For teams that want coverage data visible in pull request comments, extend the workflow to post a summary:

name: Test Coverage
on:
 pull_request:
 types: [opened, synchronize]
jobs:
 coverage:
 runs-on: ubuntu-latest
 permissions:
 pull-requests: write
 steps:
 - uses: actions/checkout@v4
 - uses: actions/setup-node@v4
 with:
 node-version: '20'
 cache: 'npm'
 - run: npm ci
 - run: npx vitest run --coverage --reporter=json
 - name: Post coverage comment
 uses: davelosert/vitest-coverage-report-action@v2
 with:
 json-summary-path: coverage/coverage-summary.json

The vitest-coverage-report-action reads the JSON summary file and posts a formatted table as a PR comment. Reviewers can see at a glance whether a PR increases or decreases coverage without downloading artifacts.

Setting Up Coverage Thresholds

Effective threshold configuration balances code quality with practical development velocity. Start with achievable targets and gradually increase them:

export default defineConfig({
 test: {
 coverage: {
 thresholds: {
 lines: 70,
 functions: 70,
 branches: 65,
 statements: 70,
 // Per-file thresholds for critical modules
 'src/core/': {
 lines: 90,
 branches: 85
 }
 }
 }
 }
})

Per-file thresholds are particularly useful for critical modules like authentication, payment processing, or core business logic where you need stricter testing requirements.

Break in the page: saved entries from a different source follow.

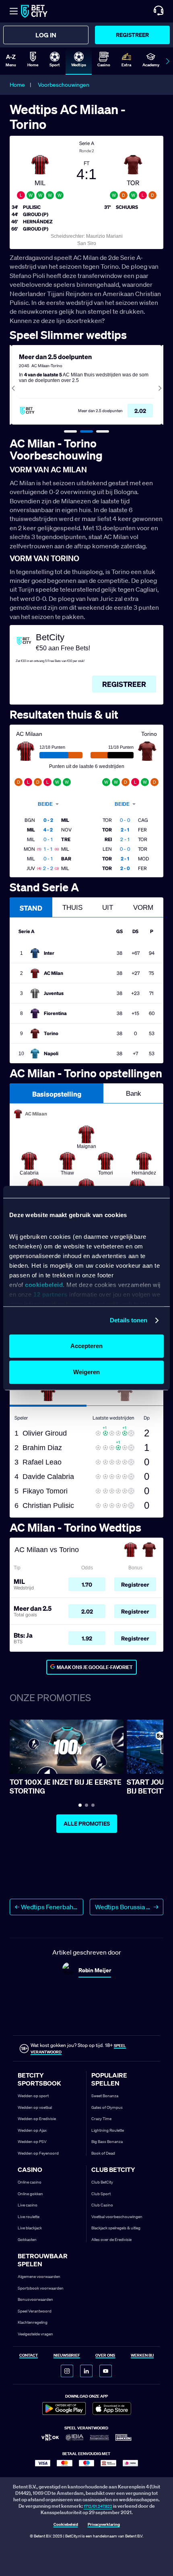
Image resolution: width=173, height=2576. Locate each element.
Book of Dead (103, 2153)
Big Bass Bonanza (107, 2142)
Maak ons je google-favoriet (95, 1667)
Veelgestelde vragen (35, 2334)
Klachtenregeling (32, 2322)
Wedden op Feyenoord (38, 2153)
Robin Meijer (94, 1970)
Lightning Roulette (107, 2130)
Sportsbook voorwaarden (41, 2288)
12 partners (50, 1294)
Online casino (29, 2182)
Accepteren (86, 1345)
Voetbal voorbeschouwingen (116, 2217)
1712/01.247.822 (98, 2506)
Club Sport (101, 2194)
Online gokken (30, 2194)
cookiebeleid (44, 1285)
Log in (45, 35)
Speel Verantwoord (34, 2311)
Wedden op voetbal (35, 2107)
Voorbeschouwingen (63, 84)
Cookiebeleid (66, 2524)
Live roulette (28, 2217)
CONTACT (28, 2355)
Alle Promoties (87, 1823)
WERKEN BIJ (142, 2355)
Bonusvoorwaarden (35, 2299)
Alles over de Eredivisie (111, 2240)
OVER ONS (105, 2355)
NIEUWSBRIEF (67, 2355)
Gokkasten (27, 2240)
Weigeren (86, 1372)
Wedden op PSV (32, 2142)
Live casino (27, 2205)
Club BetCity (102, 2182)
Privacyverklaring (104, 2524)
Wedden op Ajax (32, 2130)
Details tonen (128, 1320)
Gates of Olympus (107, 2107)
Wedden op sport (33, 2096)
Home (17, 84)
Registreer (132, 35)
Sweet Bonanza (104, 2096)
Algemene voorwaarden (39, 2277)
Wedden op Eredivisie (37, 2119)
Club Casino (102, 2205)
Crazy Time (101, 2119)
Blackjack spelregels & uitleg (115, 2228)
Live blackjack (30, 2228)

A phased approach to thresholds works well for teams inheriting an existing codebase without coverage infrastructure:

Phase 1 (first two weeks): Set thresholds at your current coverage level. Run coverage once, note the current percentages, and set those as the floor. This prevents regression while giving developers time to add tests without immediately blocking CI.

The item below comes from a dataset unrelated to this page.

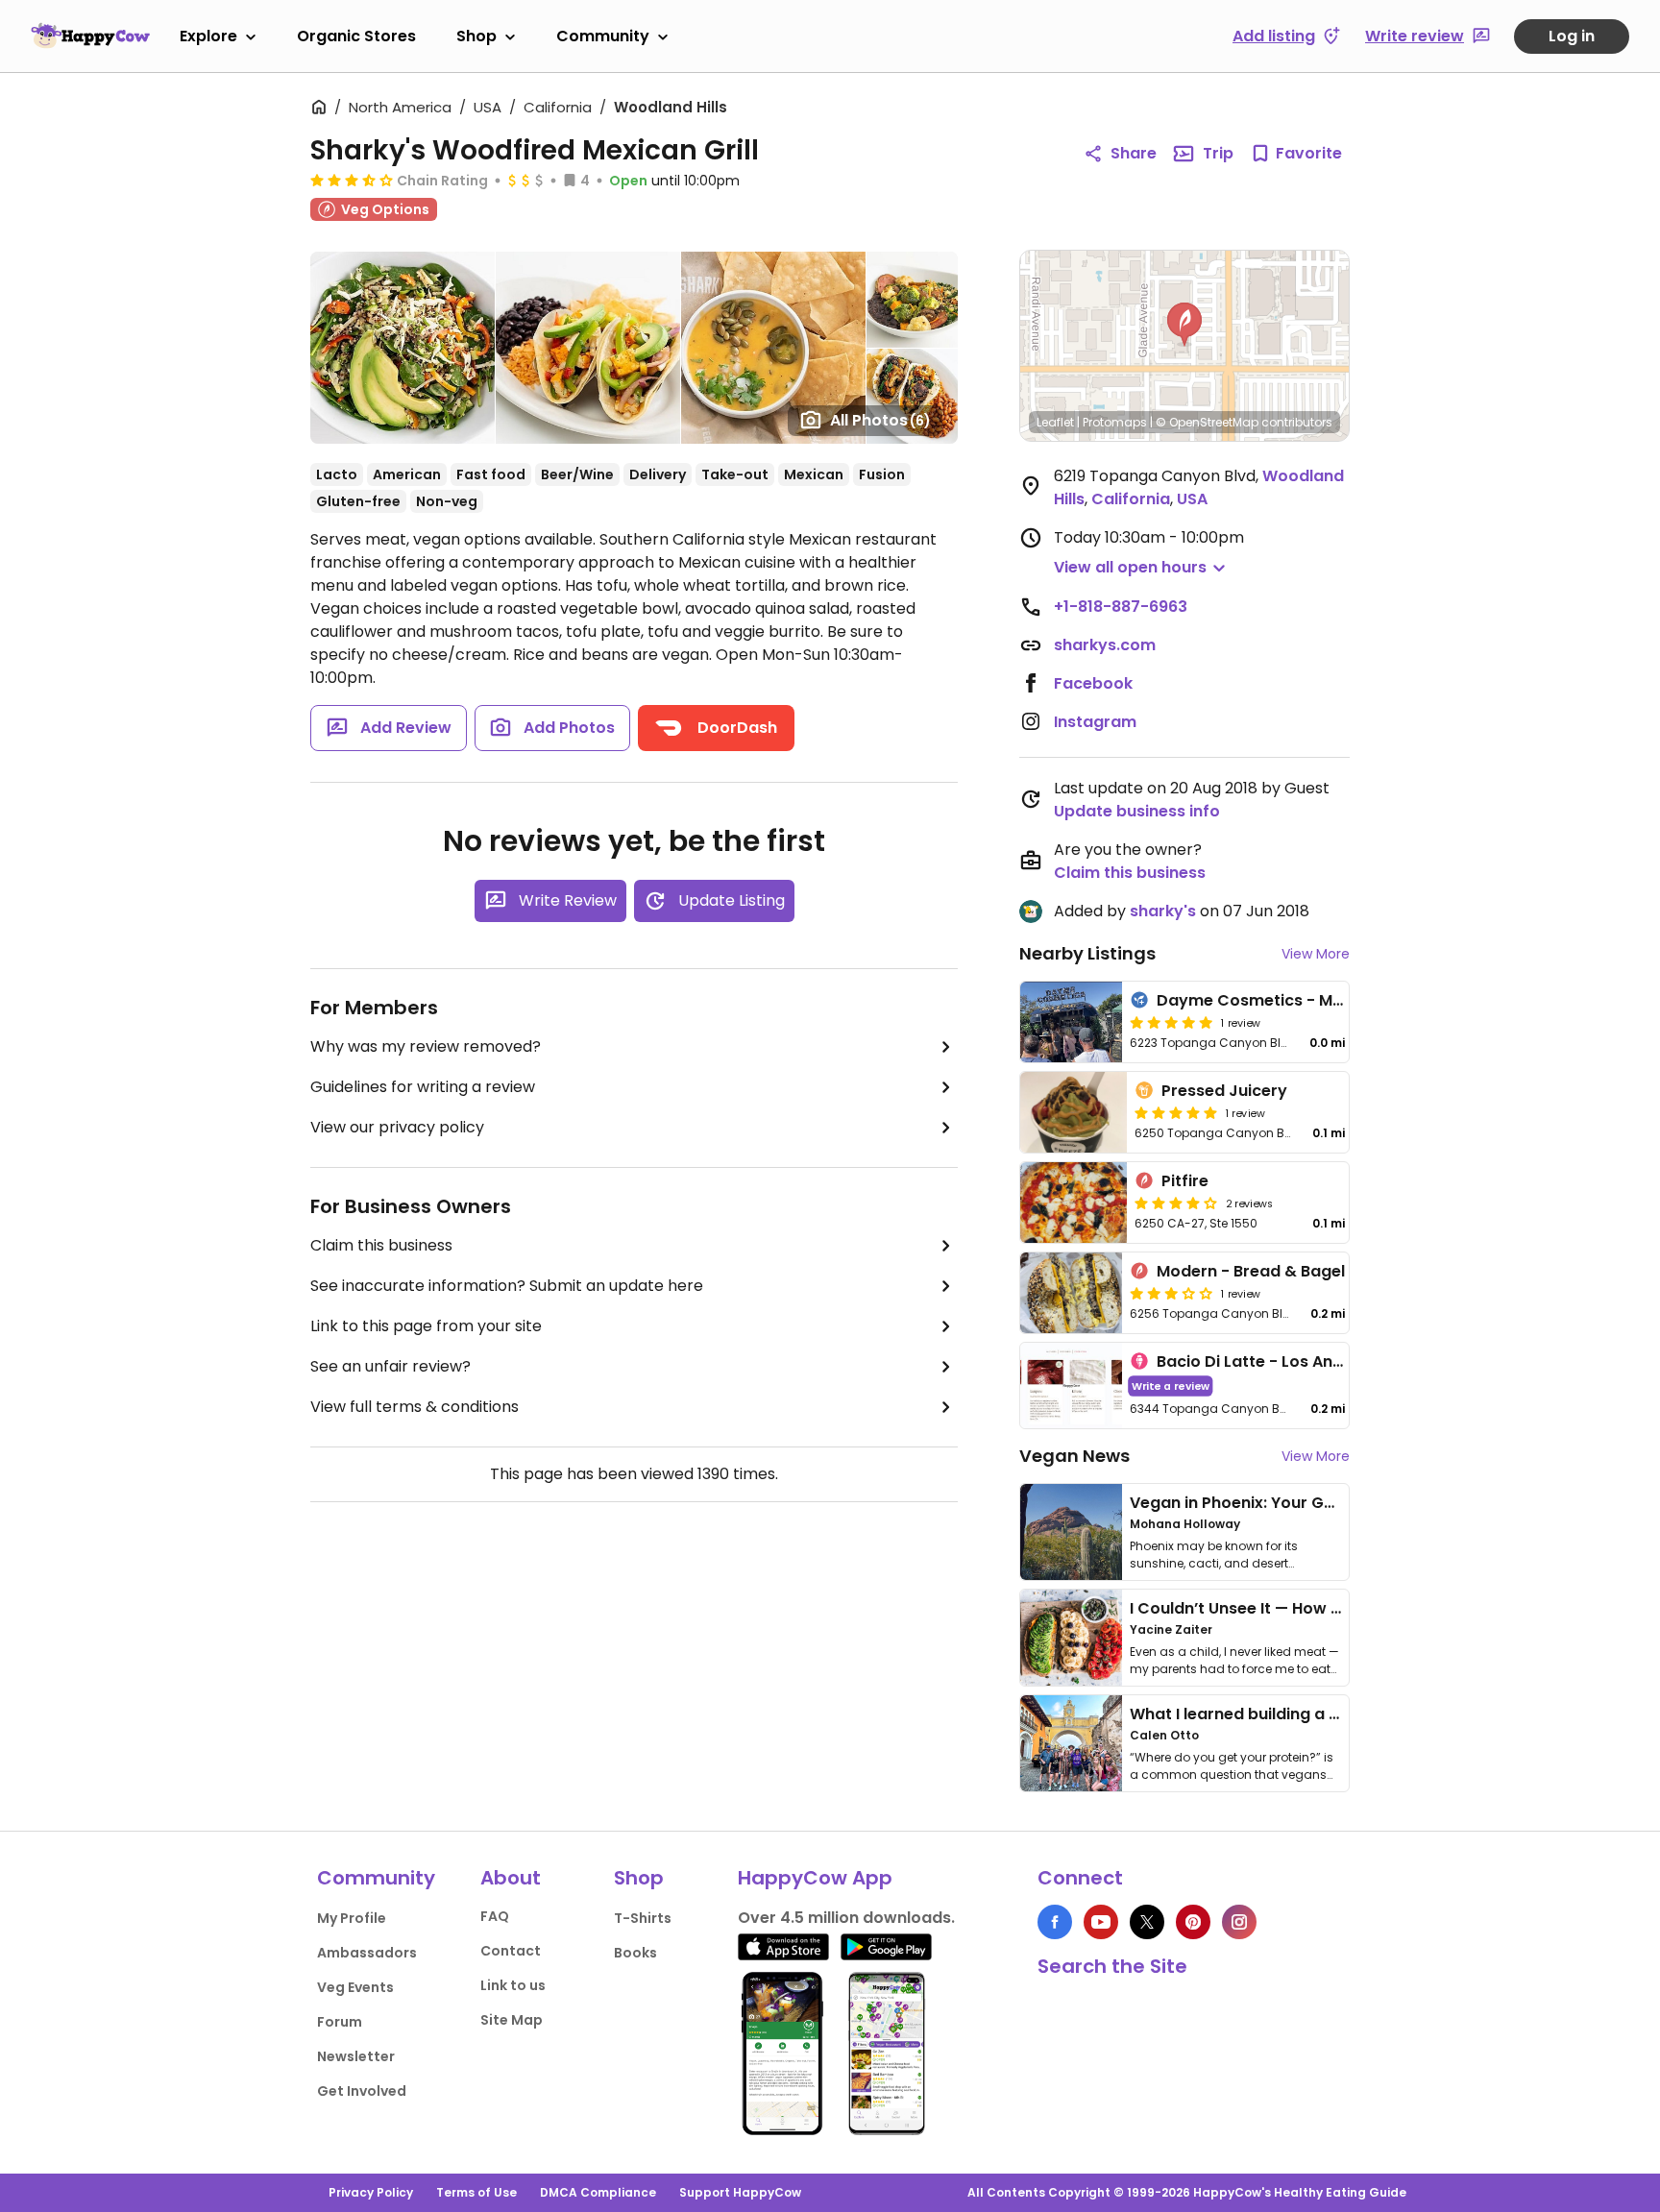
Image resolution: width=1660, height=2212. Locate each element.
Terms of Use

Phase 2 (weeks 3-6): Raise thresholds by 5 percentage points per metric. Focus new tests on areas with the highest risk. recently changed files and modules handling external I/O.

Phase 3 (ongoing): Set target thresholds for production code (80-90% line coverage, 75-80% branch coverage) and apply per-file overrides for legacy modules you plan to rewrite rather than test.

This avoids the common failure mode of setting 80% thresholds on a project at 40% and watching CI block every PR for months.

Generating Coverage Badges

Coverage badges communicate quality standards at a glance. After running coverage, generate badges using tools like coverage-badges:

npm install -D coverage-badges
npx vitest run --coverage
npx coverage-badges --input ./coverage/coverage-summary.json

Upload the generated SVG to your repository or documentation. Many CI platforms also support coverage badges directly through their interfaces.

For projects hosted on GitHub, Codecov and Coveralls both integrate with Vitest’s LCOV output and provide hosted badge URLs:

In your GitHub Actions workflow
- name: Upload coverage to Codecov
 uses: codecov/codecov-action@v4
 with:
 files: ./coverage/lcov.info
 fail_ci_if_error: false

Make sure your Vitest config includes 'lcov' in the reporters array when using these services. The LCOV format is the standard input they expect.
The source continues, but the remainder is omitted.